■ TASK
Scan the records for the word "dropdown". Copy each line that includes it.

#### MATERIAL FOR THE TASK

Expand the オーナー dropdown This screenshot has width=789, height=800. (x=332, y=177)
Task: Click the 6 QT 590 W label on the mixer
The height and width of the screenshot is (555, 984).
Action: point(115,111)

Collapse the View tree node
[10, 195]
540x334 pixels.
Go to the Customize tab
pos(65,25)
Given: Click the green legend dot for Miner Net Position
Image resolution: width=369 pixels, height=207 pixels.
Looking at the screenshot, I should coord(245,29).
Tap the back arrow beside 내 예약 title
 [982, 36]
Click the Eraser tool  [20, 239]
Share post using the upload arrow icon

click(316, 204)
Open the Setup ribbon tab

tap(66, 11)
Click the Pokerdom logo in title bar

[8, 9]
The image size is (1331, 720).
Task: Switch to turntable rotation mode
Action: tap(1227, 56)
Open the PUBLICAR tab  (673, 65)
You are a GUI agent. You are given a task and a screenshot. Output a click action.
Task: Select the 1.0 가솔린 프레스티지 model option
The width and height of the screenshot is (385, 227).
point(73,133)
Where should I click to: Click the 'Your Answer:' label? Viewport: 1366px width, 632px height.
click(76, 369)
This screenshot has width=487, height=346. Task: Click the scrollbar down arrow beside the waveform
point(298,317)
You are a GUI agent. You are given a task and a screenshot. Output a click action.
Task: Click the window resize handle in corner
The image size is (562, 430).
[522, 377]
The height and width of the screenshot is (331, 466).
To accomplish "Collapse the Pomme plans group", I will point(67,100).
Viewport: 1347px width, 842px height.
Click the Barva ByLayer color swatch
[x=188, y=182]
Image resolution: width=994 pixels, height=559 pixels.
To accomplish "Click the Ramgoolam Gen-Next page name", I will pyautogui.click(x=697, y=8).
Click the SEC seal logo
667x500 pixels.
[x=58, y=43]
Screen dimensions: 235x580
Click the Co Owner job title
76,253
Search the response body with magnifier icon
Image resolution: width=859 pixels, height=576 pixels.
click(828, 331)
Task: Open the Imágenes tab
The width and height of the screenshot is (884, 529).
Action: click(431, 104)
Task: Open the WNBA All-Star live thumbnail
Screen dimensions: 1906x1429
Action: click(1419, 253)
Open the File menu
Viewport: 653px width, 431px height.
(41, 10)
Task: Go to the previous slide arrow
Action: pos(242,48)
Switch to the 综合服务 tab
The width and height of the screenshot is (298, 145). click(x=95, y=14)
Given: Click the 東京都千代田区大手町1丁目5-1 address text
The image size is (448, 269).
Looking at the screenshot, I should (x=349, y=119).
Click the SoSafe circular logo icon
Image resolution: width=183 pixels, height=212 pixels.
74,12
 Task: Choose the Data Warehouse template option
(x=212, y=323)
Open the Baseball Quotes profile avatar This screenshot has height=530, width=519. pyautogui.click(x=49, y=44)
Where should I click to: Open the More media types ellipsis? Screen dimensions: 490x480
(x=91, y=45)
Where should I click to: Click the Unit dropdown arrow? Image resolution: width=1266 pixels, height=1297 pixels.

########

■ EXPECTED OUTPUT
Expand the オーナー dropdown This screenshot has width=789, height=800. (x=332, y=177)
Where should I click to: Click the Unit dropdown arrow? Image resolution: width=1266 pixels, height=1297 pixels.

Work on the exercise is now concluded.